What is interesting is that the most reasonable proposal available for solving this problem in the future is so rarely discussed. There's a report out from Georgetown University on the value of different majors.
The median engineering income: $75,000. The median mathematics major income: $70,000. With graduate degrees afterwards those go up to $99,000 and $89,000. Humanities and Liberal Arts? $47,000; Arts, $44,000, and Psychology and Social Work, $42,000. That is, of course, among people who are employed full-time.
Want to guess who is having an easier time finding a full time job after college? The Engineer or the Pysch major?
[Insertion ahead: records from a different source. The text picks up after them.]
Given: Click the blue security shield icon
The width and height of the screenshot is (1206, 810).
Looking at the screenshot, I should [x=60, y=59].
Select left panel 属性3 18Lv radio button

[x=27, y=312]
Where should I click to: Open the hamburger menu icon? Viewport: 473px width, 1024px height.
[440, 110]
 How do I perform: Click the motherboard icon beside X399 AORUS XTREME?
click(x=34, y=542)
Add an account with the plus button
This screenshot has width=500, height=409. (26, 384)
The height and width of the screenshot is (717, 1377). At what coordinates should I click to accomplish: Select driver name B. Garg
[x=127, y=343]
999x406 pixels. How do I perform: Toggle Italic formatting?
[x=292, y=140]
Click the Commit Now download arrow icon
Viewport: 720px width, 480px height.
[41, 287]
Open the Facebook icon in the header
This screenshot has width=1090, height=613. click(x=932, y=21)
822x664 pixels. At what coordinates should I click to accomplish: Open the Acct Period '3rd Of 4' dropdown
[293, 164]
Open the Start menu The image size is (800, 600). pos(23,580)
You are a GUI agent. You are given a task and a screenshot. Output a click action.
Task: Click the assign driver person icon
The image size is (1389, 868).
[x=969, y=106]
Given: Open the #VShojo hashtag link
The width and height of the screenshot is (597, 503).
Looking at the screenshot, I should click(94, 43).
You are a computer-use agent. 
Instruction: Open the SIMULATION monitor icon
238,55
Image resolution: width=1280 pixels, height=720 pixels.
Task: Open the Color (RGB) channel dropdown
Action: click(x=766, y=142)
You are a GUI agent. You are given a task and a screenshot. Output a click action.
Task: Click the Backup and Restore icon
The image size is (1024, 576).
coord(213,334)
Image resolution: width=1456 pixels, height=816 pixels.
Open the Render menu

The basic issue here is that the loan availability is not actually helping to direct students into things that are actually profitable. It should not be possible --- i.e., under no conditions should such a person be able to get a loan, since they'll never be able to pay it back --- for a person at a lower quality university to go on to get a psych major. Someone who wants to and can pay for it on their own - fine. Someone who wants to be a psych major at Harvard - fine. But there are some major/university combinations that are the equivalent of swampland in Florida and unsuspecting 18 year olds are being allowed to mortgage their future to buy it.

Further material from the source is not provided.